(To do): Please write the material from the line containing "Click the person" through the line containing "(1172, 1000)", both included, as a JSON list of strings with one string per line. Leave out blank lines and the pictures.

--- START Information shown ---

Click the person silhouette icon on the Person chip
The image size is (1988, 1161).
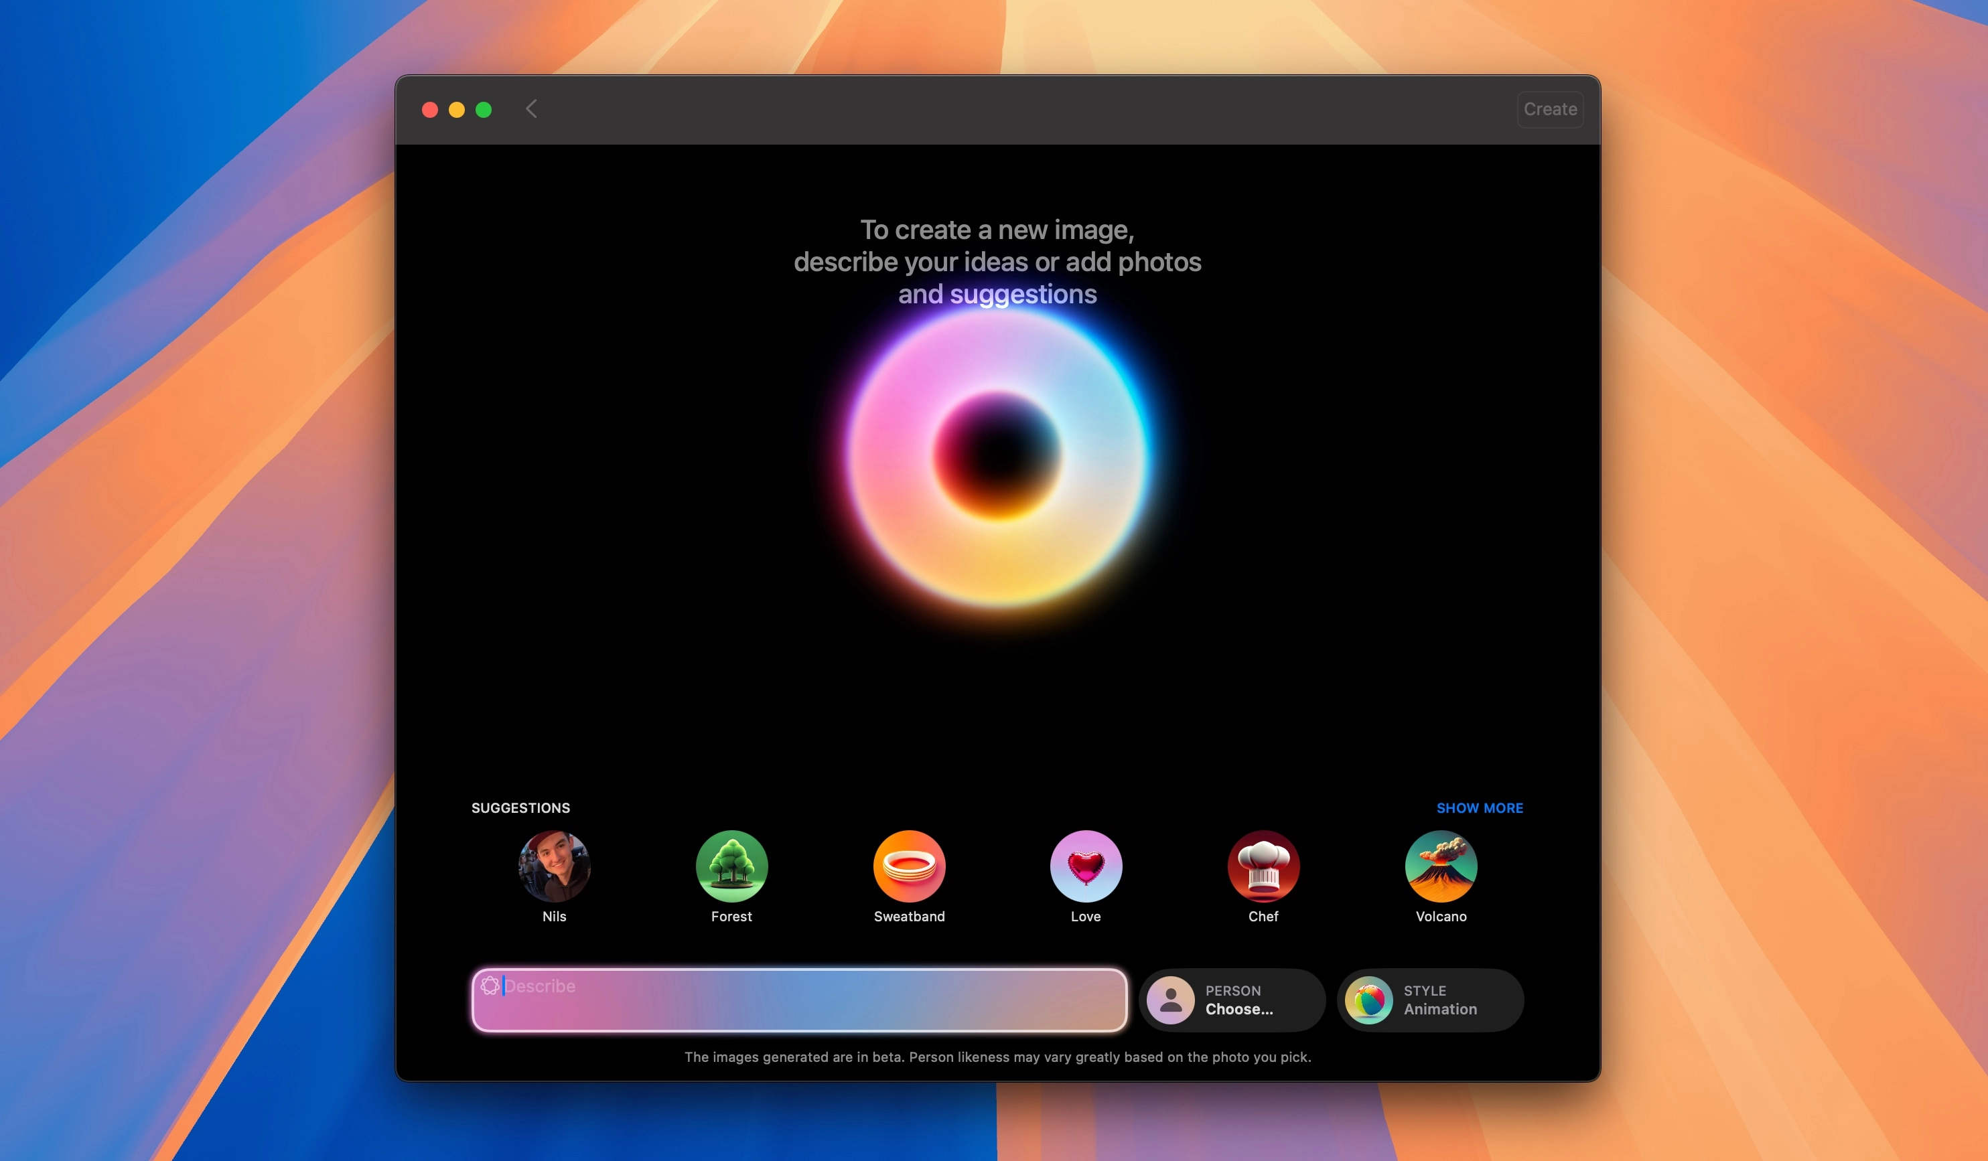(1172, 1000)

--- END Information shown ---
--- START Information shown ---

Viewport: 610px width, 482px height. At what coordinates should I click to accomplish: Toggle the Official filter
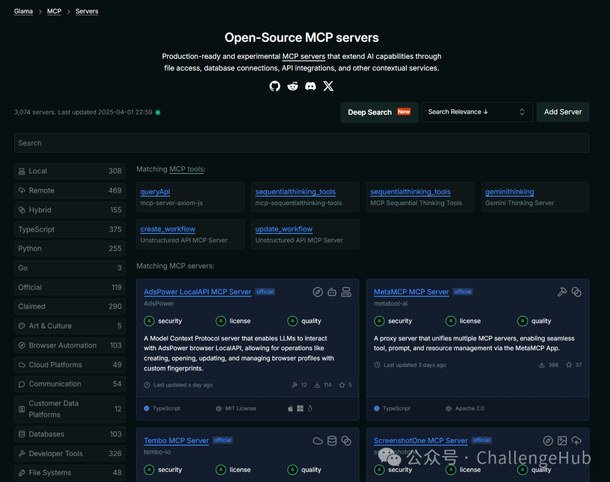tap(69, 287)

--- END Information shown ---
--- START Information shown ---

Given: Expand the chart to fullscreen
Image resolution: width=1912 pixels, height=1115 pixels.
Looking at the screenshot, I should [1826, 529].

--- END Information shown ---

(The result):
[
  "Click the person silhouette icon on the Person chip",
  "The image size is (1988, 1161).",
  "(1172, 1000)"
]